The task calls for each record to be given again unchanged, minus any pictures.
*** Source records
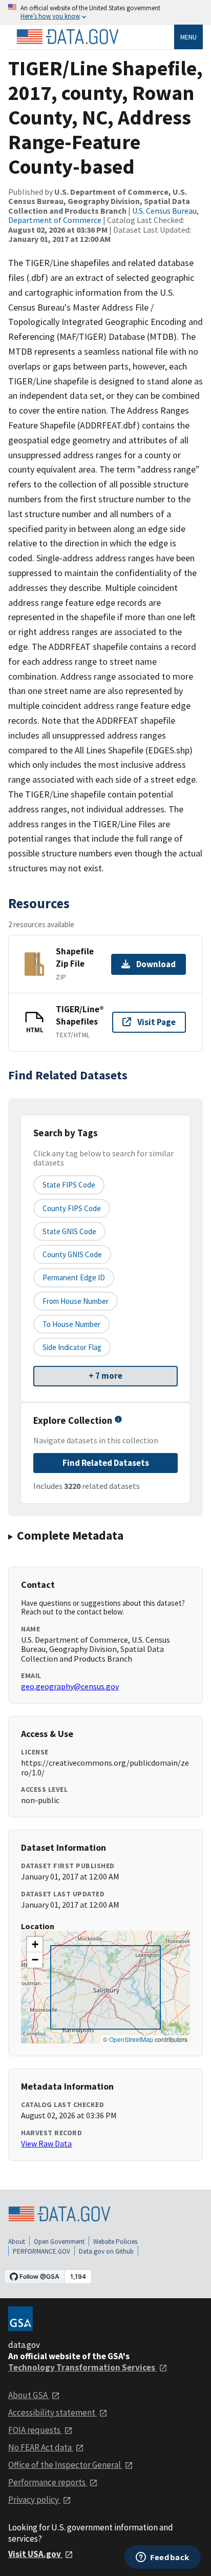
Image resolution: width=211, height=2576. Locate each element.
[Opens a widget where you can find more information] (162, 2558)
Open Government (59, 2241)
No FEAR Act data (40, 2447)
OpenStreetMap (131, 2039)
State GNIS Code (69, 1231)
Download (156, 964)
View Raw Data (46, 2143)
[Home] (67, 37)
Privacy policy (34, 2499)
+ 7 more (105, 1375)
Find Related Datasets (105, 1462)
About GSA (28, 2395)
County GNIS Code (72, 1254)
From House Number (76, 1301)
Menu (188, 37)
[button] (35, 1944)
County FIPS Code (72, 1208)
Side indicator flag (72, 1347)
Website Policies (115, 2241)
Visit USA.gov (35, 2554)
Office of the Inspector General (65, 2464)
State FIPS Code (69, 1185)
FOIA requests (35, 2430)
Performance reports (47, 2482)
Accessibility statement (52, 2412)
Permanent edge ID (74, 1277)
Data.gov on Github (106, 2251)
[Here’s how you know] (105, 12)
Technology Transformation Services (82, 2367)
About (16, 2241)
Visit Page (156, 1022)
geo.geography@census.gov (70, 1686)
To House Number (71, 1324)
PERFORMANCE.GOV (41, 2251)
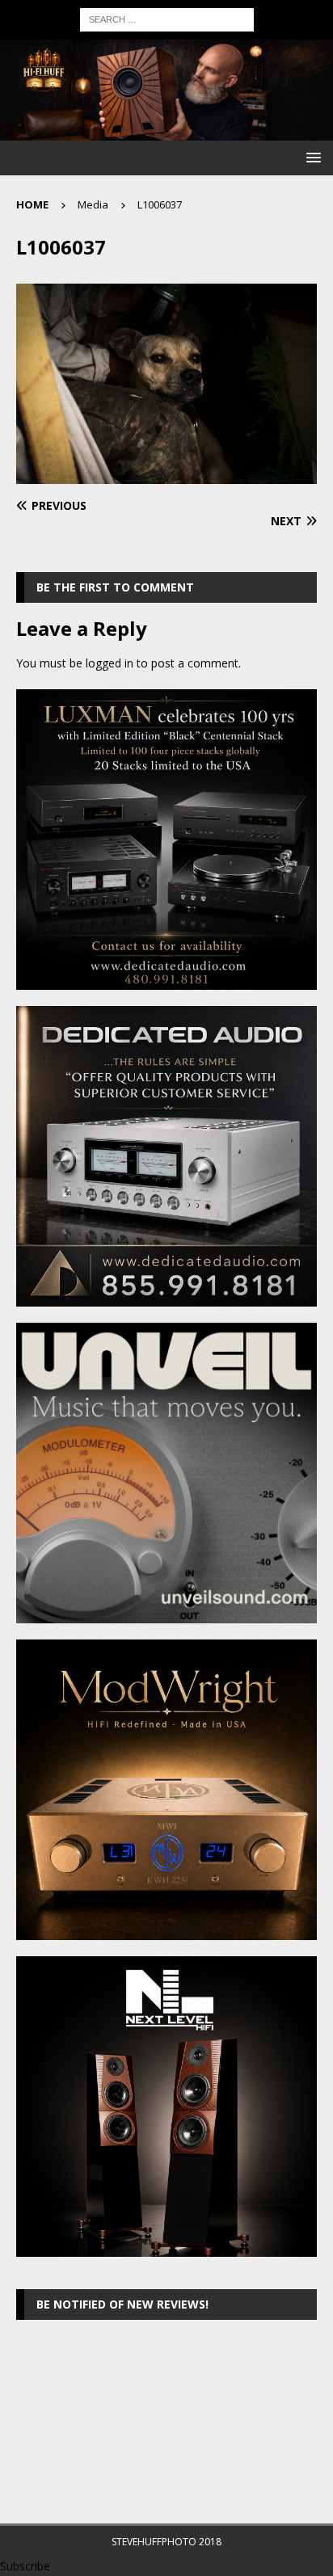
******
— Answer to this exercise —
Image resolution: width=211, height=2576. Locate each element.
[Opens a widget where you can find more information] (162, 2558)
Open Government (59, 2241)
No FEAR Act data (40, 2447)
OpenStreetMap (131, 2039)
State GNIS Code (69, 1231)
Download (156, 964)
View Raw Data (46, 2143)
[Home] (67, 37)
Privacy policy (34, 2499)
+ 7 more (105, 1375)
Find Related Datasets (105, 1462)
About GSA (28, 2395)
County GNIS Code (72, 1254)
From House Number (76, 1301)
Menu (188, 37)
[button] (35, 1944)
County FIPS Code (72, 1208)
Side indicator flag (72, 1347)
Website Policies (115, 2241)
Visit USA.gov (35, 2554)
Office of the Inspector General (65, 2464)
State FIPS Code (69, 1185)
FOIA requests (35, 2430)
Performance reports (47, 2482)
Accessibility statement (52, 2412)
Permanent edge ID (74, 1277)
Data.gov on Github (106, 2251)
[Here’s how you know] (105, 12)
Technology Transformation Services (82, 2367)
About (16, 2241)
Visit Page (156, 1022)
geo.geography@census.gov (70, 1686)
To House Number (71, 1324)
PERFORMANCE.GOV (41, 2251)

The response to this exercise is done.